Respiratory Therapists on Alpha-1 Antitrypsin Deficiency Detection Training

A new study finds that the respiratory therapists can help improve the detection rate of people with Alpha-1 Antitrypsin Deficiency. The year-long study aimed at detecting people with Alpha-1 referred for testing by RTs and the genotype distribution of referred people found to have Alpha-1. The study authors hypothesized that trained RTs could promote Alpha-1 testing, and in doing so, improve detection of those affected in the course of their routine practices.

The study also considered that RTs can be at the front line of care for patients in pulmonary laboratories, rehabilitation, and post-acute settings, where they are in a position to see and recommend testing for at-risk patients. They reasoned that because many patients with chronic obstructive pulmonary disease (COPD) see healthcare providers other than pulmonologists and RTs have been shown to effectively participate in diagnosing patients with Alpha-1, the RTs could help identify previously unrecognized patients with Alpha-1-related COPD.

Coupled with the availability of free, confidential, at-home testing for Alpha-1 through the Alpha-1 Coded Testing (ACT) Study,  there was an opportunity to assess whether trained RTs referred COPD patients for Alpha-1 testing and determine the yield of identification by RTs of those who are severely alpha-1 antitrypsin deficient. Outcome measures include the number of trained RTs and the rate at which trained RTs recommended Alpha-1 testing to their patients, as well as the rate at which such tested patients were found to have Alpha-1.

The main findings show that RT education programs that instruct RTs regarding Alpha-1 diagnosis and management were more widely used in the first year of implementation than those who did not receive such training, and that, despite only a small number of submitted specimens over the years of study, the yield of detecting individuals with severe Alpha-1 antitrypsin deficiency was 3.2% higher than in many previously reported targeted detection studies. In addition, the yield of detecting MZ individuals was very high, at 24.2%.

The authors behind the study concluded that, to the extent, the rate of detecting severely alpha-1 antitrypsin deficient patients here exceeds that in prior reports of targeted testing, the findings support the idea that respiratory therapists play important roles in improving detection of people with Alpha-1, and that training RTs is an effective measure to enhance Alpha-1 detection.

Respiratory Therapist Access Act

This season, the AARC will begin lobbying in earnest for House Resolution 2619; the Medicare policy coverage Respiratory Therapist Accessibility Act, known as HR 2619. It is a part of a long-term way to enhance the life of respiratory practitioners on Capitol Hill and in a healthcare center, DME, or physician’s workplace near you.  One of the misconceptions that people have and I think many CRTs have is that the AARC is working extra time to force us out of the field of respiratory treatment. Not real. The AARC has gone to extreme conditions not only to secure the CRTs, but to allow them to continue working. What, then, is the bill about? It’s about predicting respiratory treatment in the same light other professions in the healthcare center are projected, such as radiology, physical therapy, work-related treatment, and others.

So here’s a wake-up call for every certified respiratory therapist working; the AARC is not the end of your profession. Unfortunately, only a little over a third of us working in respiratory treatment are associates of the only professional team that is lobbying for us, and may understand HR 2619 as a risk to their jobs. Again, this is not true. HR 2619 seeks to get recognition for the exclusive and specific work respiratory therapists do, both in and out of the healthcare center. It is true that unless you keep the RRT certification and a bachelor’s degree in a healthcare self-discipline that there could be some projects that you cannot execute, particularly outside of the healthcare center and get paid for. You can still do the work; you and your company just may not be refunded all you could be with the CRT certification in contrast to the registered respiratory therapist.
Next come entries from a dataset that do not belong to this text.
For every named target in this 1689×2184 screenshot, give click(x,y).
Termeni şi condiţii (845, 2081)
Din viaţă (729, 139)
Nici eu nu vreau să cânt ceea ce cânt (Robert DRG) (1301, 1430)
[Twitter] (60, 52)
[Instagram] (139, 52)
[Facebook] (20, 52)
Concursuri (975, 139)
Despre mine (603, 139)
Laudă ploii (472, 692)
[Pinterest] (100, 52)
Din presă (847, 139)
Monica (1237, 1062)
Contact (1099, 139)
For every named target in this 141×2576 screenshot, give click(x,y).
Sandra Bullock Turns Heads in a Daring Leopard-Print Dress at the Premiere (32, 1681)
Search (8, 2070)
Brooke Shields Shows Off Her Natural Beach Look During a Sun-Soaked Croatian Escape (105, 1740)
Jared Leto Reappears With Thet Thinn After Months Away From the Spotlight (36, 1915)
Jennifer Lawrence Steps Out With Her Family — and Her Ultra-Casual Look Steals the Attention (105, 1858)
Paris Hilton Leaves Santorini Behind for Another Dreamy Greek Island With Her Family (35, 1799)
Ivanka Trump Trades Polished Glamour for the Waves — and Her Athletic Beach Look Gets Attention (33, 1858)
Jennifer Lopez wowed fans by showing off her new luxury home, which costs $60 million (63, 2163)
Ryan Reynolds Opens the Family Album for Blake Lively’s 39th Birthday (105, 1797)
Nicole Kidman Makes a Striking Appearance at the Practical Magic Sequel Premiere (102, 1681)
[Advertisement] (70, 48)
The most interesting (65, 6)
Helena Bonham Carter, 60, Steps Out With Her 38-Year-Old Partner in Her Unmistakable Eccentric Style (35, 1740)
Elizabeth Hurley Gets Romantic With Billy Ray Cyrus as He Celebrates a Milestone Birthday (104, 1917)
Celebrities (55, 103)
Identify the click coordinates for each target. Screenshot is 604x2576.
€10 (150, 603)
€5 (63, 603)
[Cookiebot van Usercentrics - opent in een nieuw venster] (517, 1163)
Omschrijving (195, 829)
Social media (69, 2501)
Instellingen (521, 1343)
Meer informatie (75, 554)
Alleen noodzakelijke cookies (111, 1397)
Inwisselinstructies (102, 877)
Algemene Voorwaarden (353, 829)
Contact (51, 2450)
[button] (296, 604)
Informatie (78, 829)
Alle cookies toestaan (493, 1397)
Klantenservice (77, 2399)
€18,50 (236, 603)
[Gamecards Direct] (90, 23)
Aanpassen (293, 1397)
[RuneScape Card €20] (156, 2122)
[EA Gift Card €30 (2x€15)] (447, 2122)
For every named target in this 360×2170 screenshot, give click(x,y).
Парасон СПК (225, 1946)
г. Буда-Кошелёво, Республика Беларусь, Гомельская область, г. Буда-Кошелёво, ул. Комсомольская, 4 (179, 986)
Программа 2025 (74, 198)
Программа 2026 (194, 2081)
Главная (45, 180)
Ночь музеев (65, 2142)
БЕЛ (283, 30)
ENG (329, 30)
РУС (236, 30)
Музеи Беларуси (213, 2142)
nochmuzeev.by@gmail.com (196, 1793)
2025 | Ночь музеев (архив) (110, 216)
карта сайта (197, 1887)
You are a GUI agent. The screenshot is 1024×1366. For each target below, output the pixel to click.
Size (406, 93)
You have to comprehend a little about state policies. Any MBA will tell you that political figures and organizations in general worry about three things: how to reduce costs, how to increase sales, and how to pay for your new idea. Researches are ongoing to figure out a price advantage for having those with advanced qualifications and advanced degrees offer some and the key phrase is “some,” health care. This in no way has an impact on the CRT doing his or her work in the healthcare center, rehabilitation service, DME, or other places. Even those employed by doctors in the workplace will not be put out of a job depending on this regulation, though the doctor may choose to find a registered respiratory therapist to increase their capability to get compensated by Insurance policy coverage. That is an employer choice and not a ramification of HR 2619. Other insurance companies, such as Blue Cross Blue Shield, Aetna, etc, will likely adhere to the paths of Insurance policy coverage, as they always have.